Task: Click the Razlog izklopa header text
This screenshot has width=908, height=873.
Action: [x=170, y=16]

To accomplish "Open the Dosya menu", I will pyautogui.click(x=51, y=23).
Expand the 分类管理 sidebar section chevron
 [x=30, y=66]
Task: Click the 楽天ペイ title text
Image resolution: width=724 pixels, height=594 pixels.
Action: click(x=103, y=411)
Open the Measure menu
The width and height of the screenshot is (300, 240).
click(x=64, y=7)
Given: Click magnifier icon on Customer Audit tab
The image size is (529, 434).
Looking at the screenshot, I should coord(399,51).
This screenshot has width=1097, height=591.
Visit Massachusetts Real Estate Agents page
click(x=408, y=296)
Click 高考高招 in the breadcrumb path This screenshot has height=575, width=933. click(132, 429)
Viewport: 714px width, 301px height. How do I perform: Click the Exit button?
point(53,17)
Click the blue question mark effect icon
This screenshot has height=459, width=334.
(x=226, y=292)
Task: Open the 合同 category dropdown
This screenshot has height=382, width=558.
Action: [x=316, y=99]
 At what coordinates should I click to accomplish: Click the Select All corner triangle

--

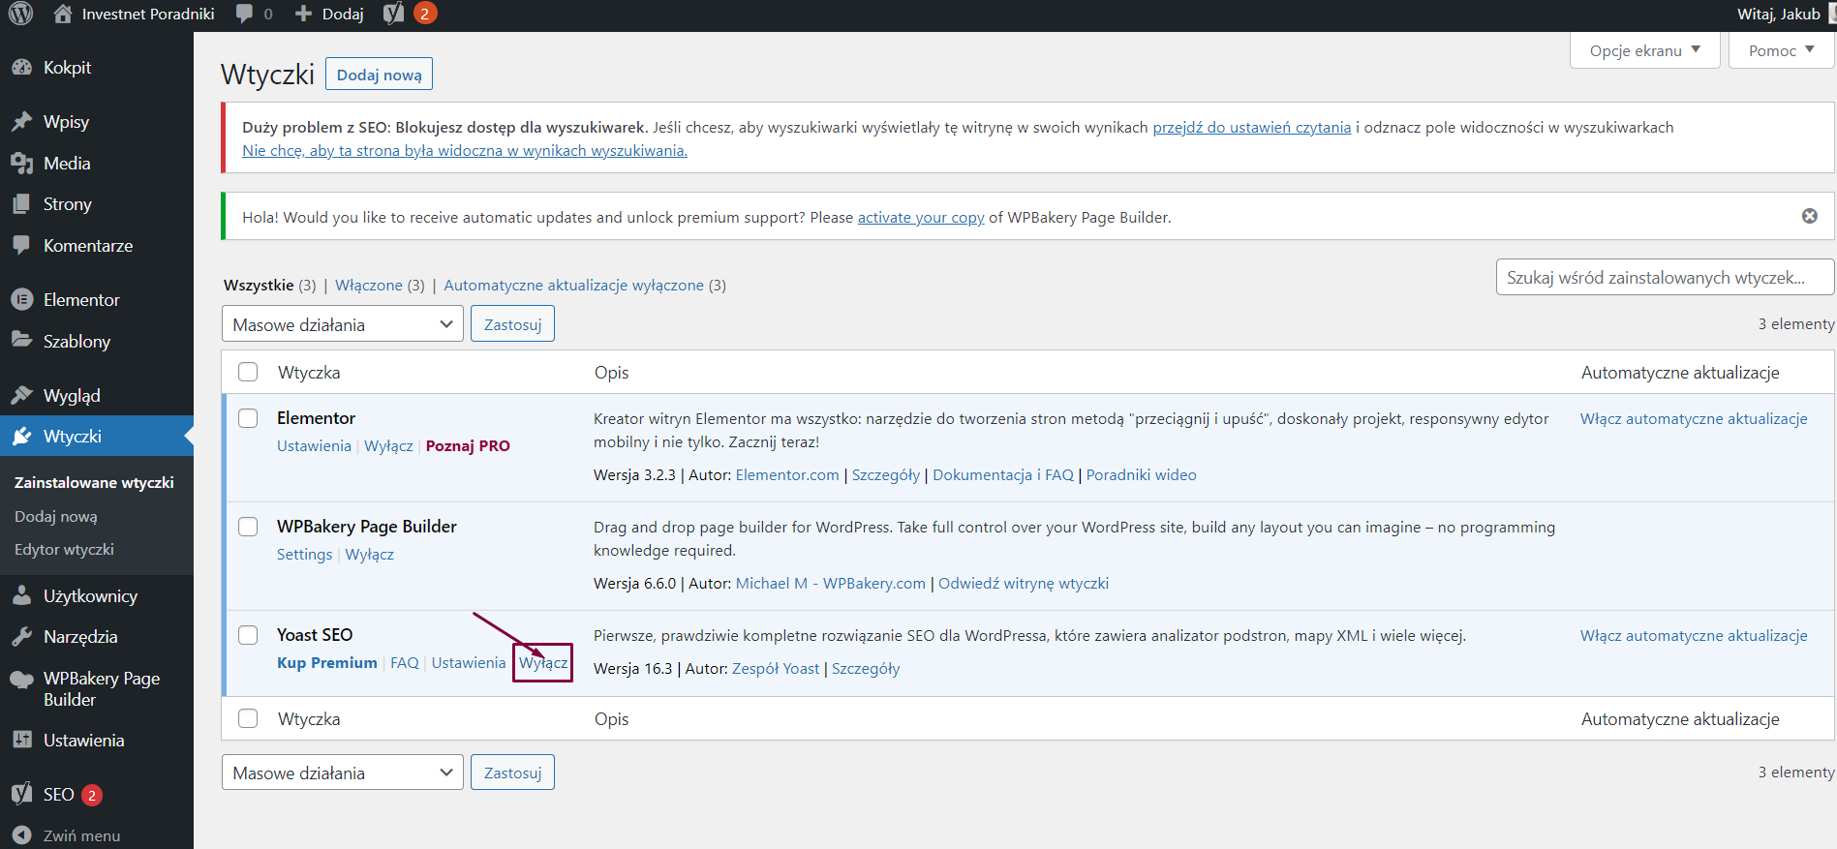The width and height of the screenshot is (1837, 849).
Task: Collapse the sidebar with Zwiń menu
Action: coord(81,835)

# TASK STATEMENT:
Set aside each line above that includes the string "icon" and report it.

# RESPONSE AREA:
Given: Click magnifier icon on Customer Audit tab
Click the blue question mark effect icon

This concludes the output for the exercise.